Step1:-  Get the Data

First get the data which has district and state level information. We started working with ATECF this time and they’re collecting data from Avni in different state and district parts of India. They wanted to show a couple of metrics on both levels. So we had the AVNI data which gives data at two different levels. 

Define spatial dimensions for county visualizations

In our database, we will first create the PostGIS extension that will allow us to manipulate geospatial data:

In order to visualize the data in Superset, we need to define each county’s spatial dimensions in either a GeoJSON, a Polyline, or a Geohash format. This can be done by determining the correlation between each GeoJSON and each county’s FIPS so that we are able to enrich our results table in Superset.

Most of the time, geo datasets can be found in the form of shapefiles.

A shapefile is a vector data format used for storing data that references geographical objects. These files must be converted into a format that your database can read before it is stored and queried.

A shapefile is commonly downloaded as a single .zip file that, once unzipped, contains three mandatory files with the prefixes .shp, .dbf, and .shx:

  • .shp: Contains the geographical data, which includes points, lines, and polygons.
  • .dbf: Contains non-geographic features and attributes that describe the data.
  • .shx: Contains indices of the record sets in the .shp file for quicker lookups.

Create Extenstion postgis;

Next, we need to install GDAL, which is a library used to convert shapefiles to GeoJSON.
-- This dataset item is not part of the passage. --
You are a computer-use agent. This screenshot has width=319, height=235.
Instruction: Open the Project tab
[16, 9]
If you’re using a Mac, then you can install GDAL using Homebrew: 

Brew install gdal; 

We are now able to convert our India district shapefile 

india_district.shp into a .sql file for ingestion by Postgres:

In the terminal, type: 

ogr2ogr -nlt PROMOTE_TO_MULTI -f PGDump -t_srs "EPSG:4326" india_district.sql india_district.shp

This command will give you the sql dump file at your given path. Then you will have to upload this to your database which will give you something like this. 
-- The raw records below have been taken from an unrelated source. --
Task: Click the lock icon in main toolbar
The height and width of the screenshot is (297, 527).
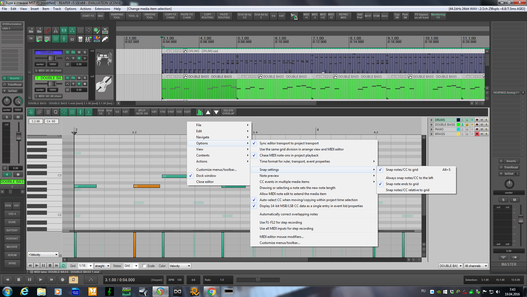Action: [72, 39]
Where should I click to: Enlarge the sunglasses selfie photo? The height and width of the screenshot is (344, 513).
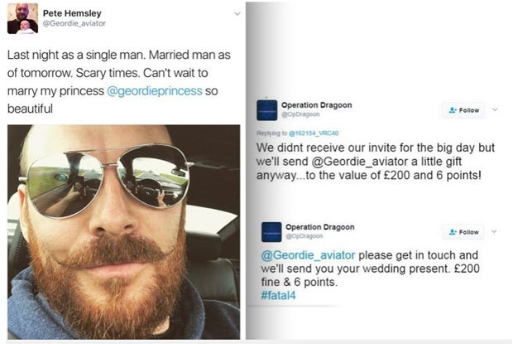click(x=123, y=231)
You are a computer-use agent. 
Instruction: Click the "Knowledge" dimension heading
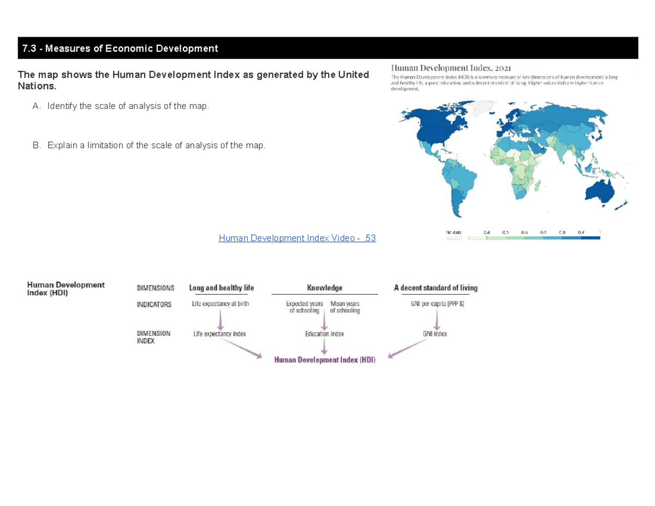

As you can see here it gives me the coordinates for district and state level.

Step2:- Convert wkb_geometry to GeoJson data type

In this step we need to transform the wkb_geometry column from a geometry data type to a GeoJSON data type. So you’ll need to write a sql query for this which I’m mentioning here

CREATE TABLE state_jeojson AS (
SELECT st_nm, json_build_object(
'type', 'Polygon',
'geometry', ST_AsGeoJSON(ST_Transform((ST_DUMP(wkb_geometry)).geom::geometry(Polygon, 4326), 4326))::json)::text as geojson
FROM public.indian_states);

 

After this, Once this convert to geojson column then I have merged that with the ATECF data where the state and district columns are same and that gives us corresponding polygons we want.
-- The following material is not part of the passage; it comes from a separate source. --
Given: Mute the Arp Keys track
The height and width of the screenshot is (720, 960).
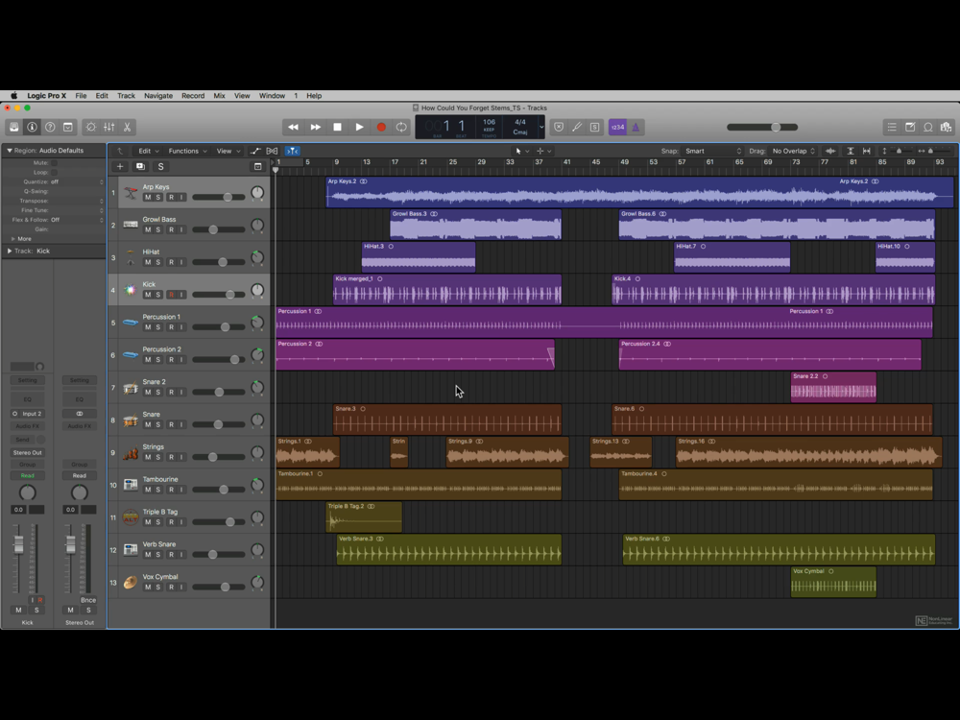Looking at the screenshot, I should point(148,197).
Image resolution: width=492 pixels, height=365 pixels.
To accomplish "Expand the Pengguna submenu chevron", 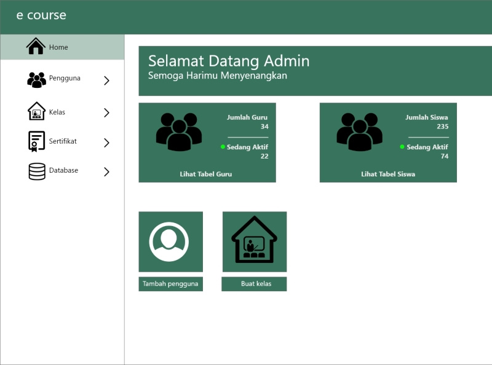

Once the table is ready we do following things

  1. In superset we have deck.gl polygon and we select polygon column in our case which was
    state geojson column. Then next choose, Polygon Encoding as a JSON.
  2. Then we select the metric we want here I’m calculating number of Dams at state and district level.
  3. We’re using mapbox key to make it nice UI for the map.
  4. We need to enable javasrcipt tooltip generator to show the metric on the dashboard upon hovering
  5. Drill to detail option is available on the map so you can get more information about the particular area.

At the end this is how the dashboard looks like

This is how I’m showing district level information

State level Information

 

Challenges

  1. We need to fix the tooltip to show better information on the map.
  2. To show multiple metrics on the map. Right now I can only do it for one.
  3. Drill down is not possible on this map so we’re doing filtering on both the maps

We’re hoping to solve most of these problems in our next sprint which is happening on 31st to 6th in Bangalore.